ZUHUD - MENGGAPAI CINTA ALLAH TA'ALA

Sahabat Hikmah...
Ketahuilah bahwa cinta dunia adalah pangkal segala kesalahan, sedangkan zuhud terhadap dunia merupakan maqom yang mulia. Zuhud adalah memalingkan diri dari sesuatu yang disukai demi untuk sesuatu yang lebih baik dan lebih dicintai.  Zuhud merupakan buah dari kalimat syahadat LAA ILAAHA ILLALLAAH. Bahwa tidak ada yang dijadikan ILAAH (Sesuatu yang DICINTAI, DITAKUTI dan DIHARAPKAN) kecuali HANYA Allah.

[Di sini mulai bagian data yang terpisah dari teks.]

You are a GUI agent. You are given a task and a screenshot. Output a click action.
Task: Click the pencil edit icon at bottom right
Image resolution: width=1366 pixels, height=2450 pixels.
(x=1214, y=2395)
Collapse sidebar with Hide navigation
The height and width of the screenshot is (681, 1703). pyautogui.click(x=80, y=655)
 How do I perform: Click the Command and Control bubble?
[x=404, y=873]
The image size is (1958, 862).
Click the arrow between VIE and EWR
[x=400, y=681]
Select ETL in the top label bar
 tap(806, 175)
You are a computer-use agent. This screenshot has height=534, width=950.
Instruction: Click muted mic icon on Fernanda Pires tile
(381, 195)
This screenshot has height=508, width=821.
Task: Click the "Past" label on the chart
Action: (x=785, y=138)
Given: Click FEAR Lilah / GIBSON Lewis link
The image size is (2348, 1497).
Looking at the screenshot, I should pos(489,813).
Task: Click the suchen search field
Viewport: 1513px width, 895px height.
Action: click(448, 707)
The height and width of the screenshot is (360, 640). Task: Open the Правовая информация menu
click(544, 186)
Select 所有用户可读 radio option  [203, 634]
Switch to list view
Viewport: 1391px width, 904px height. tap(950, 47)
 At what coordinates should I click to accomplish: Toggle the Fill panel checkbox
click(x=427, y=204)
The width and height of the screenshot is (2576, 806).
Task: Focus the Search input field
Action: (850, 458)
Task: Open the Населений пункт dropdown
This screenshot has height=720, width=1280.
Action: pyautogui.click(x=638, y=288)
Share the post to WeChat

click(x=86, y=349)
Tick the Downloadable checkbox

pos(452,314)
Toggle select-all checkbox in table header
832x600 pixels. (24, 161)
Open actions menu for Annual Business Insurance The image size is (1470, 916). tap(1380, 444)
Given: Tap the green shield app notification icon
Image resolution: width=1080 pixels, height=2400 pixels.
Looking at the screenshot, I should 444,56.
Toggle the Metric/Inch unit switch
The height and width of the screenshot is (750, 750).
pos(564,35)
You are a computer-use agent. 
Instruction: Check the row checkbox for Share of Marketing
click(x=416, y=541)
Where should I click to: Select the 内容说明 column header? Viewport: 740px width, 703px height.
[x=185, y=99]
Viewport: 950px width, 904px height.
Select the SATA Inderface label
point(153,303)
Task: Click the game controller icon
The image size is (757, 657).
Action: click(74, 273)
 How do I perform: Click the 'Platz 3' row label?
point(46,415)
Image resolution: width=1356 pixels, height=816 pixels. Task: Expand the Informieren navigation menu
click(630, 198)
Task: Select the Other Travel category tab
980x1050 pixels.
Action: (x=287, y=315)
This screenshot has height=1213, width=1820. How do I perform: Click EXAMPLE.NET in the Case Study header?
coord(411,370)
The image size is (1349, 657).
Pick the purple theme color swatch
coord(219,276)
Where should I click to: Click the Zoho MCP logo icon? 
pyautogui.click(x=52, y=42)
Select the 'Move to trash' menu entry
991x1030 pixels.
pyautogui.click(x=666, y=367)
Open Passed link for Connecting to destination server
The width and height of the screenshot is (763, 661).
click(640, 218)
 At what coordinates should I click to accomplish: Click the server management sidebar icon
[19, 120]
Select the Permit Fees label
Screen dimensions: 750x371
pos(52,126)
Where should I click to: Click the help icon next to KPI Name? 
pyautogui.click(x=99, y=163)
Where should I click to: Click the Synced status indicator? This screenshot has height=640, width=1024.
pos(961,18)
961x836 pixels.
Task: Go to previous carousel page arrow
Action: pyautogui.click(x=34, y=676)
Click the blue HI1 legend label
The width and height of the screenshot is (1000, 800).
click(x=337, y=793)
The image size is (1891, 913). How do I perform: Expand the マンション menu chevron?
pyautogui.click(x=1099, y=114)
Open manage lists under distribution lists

"Dan di antara manusia ada orang-orang yang menyembah tandingan-tandingan selain Allah; mereka mencintainya sebagaimana mereka mencintai Allah. Adapun orang-orang yang beriman amat sangat cintanya kepada Allah. Dan jika seandainya orang-orang yang berbuat zalim itu mengetahui ketika mereka melihat siksa (pada hari kiamat), bahwa kekuatan itu kepunyaan Allah semuanya dan bahwa Allah amat berat siksaan-Nya (niscaya mereka menyesal)." (QS Al Baqarah:165)


Hakikat Dunia

Jabir bin Abdillah radhiyallahu ‘anhuma berkisah, “Rasulullah Shallallahu ‘alaihi wa sallam melewati pasar sementara orang-orang ada di sekitar beliau. Beliau melintasi bangkai seekor anak kambing yang kecil atau terputus telinganya (cacat). Beliau memegang telinga bangkai tersebut seraya berkata:
أَيُّكُمْ يُحِبُّ أَنَّ هَذَا لَهُ بِدِرْهَمٍ؟ فَقَالُوا: مَا نُحِبُّ أَنَّهُ لَنَا بِشَيْءٍ وَمَا نَصْنَعُ بِهِ؟ قَالَ: أَتُحِبُّوْنَ أَنَّهُ لَكُمْ؟ قَالُوا: وَاللهِ، لَوْ كَانَ حَيًّا كَانَ عَيْبًا فِيْهِ لِأَنَّهُ أَسَكُّ فَكَيْفَ وَهُوَ مَيِّتٌ؟ فَقَالَ: فَوَاللهِ لَلدُّنْيَا أَهْوَنُ عَلَى اللهِ مِنْ هَذَا عَلَيْكُمْ

“Siapa di antara kalian yang suka memiliki anak kambing ini dengan membayar seharga satu dirham?” Mereka menjawab, “Kami tidak ingin memilikinya dengan harga semurah apapun. Apa yang dapat kami perbuat dengan bangkai ini?” Rasulullah Shallallahu ‘alaihi wa sallam kemudian berkata, “Apakah kalian suka bangkai anak kambing ini menjadi milik kalian?” “Demi Allah, seandainya pun anak kambing ini masih hidup, tetaplah ada cacat, kecil/terputus telinganya. Apatah lagi ia telah menjadi seonggok bangkai,” jawab mereka. Beliau pun bersabda setelahnya, “Demi Allah, sungguh dunia ini lebih rendah dan hina bagi Allah daripada hinanya bangkai ini bagi kalian.” (HR. Muslim no.7344)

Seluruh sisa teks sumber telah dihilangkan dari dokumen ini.